Cognitive science is a well-studied discipline with many interesting results on learning and other activities of the mind. One of its most significant results is that we don't have a single, general learning capacity, but a variety of learning mechanisms. Learning to ride a bike is different from learning a language is different from learning people's names is different from learning calculus, etc. There is good experimental evidence to support all this.
In the typical "book learning"/"real-world learning" dichotomy, formal education is held to be narrow and divorced from the world at large. But formal learning is not a monolith. Different subjects require different combinations of lecture, research, rote memorization, structured practice, unstructured practice and so forth. Teaching calculus well is different from teaching the oboe well is different from teaching experimental chemistry well is different from teaching Shakespeare well.
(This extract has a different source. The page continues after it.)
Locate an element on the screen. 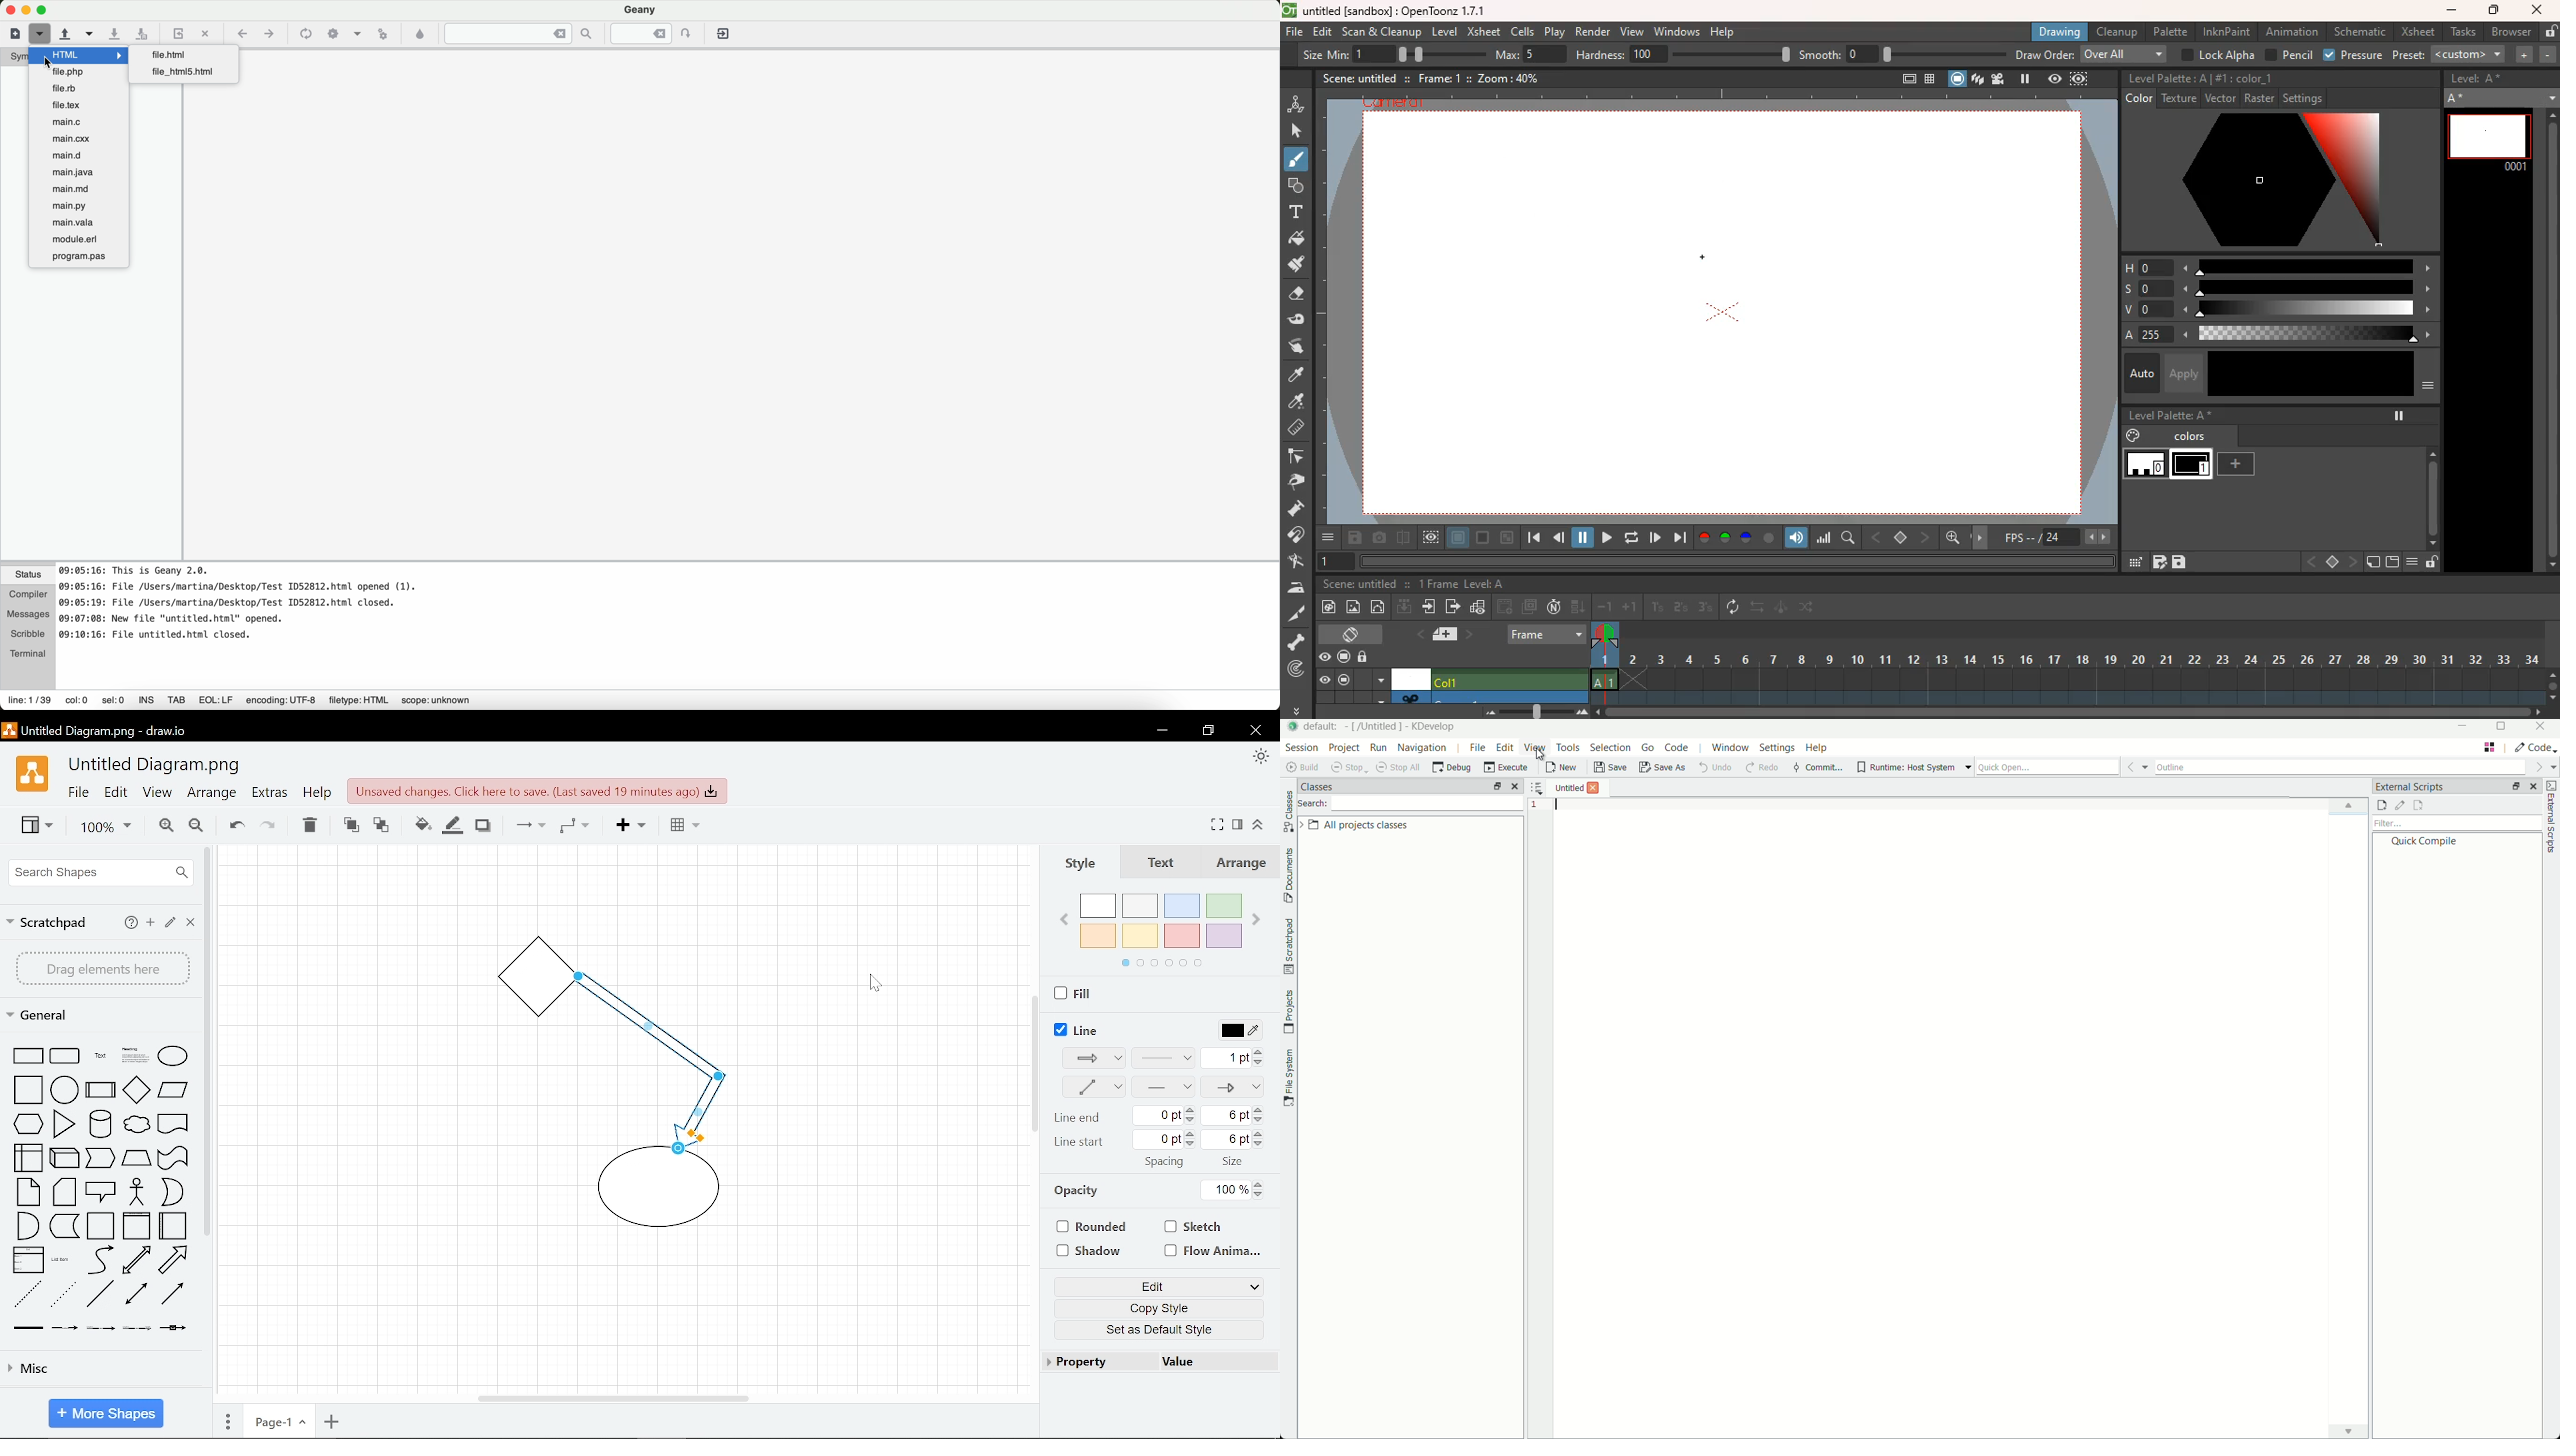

But what is formal education, anyway? Does it have to take place in a classroom or for course credit? Coaching a sport well is a highly structured exercise with its own terminology and a well-developed body of theory and practice. Likewise for apprenticing to a trade. The very fact of a recognized trade implies a set of rules and conventions -- forms, in other words -- to be followed. Formality is about such structures, not the particular venue for learning.
Even taking a broader view of formal learning, though, there is plenty going on outside those bounds. Learning one's first language, or one's culture, or whether one likes bleu cheese, or the way to the grocery store, or the faces and names of friend and family, or how to walk -- these all happen even without codified rules or explicit teaching, and each has its own character (though learning language and learning culture tend to be closely intertwined).
To the extent it can even be made clearly, any distinction between formal and informal learning is exceedingly coarse grained compared to the mosaics that are actual minds and the intricate subdivisions within each category. Ironically enough, it's science, putatively cold and reductionist, that has devleoped and provided support for this basic insight.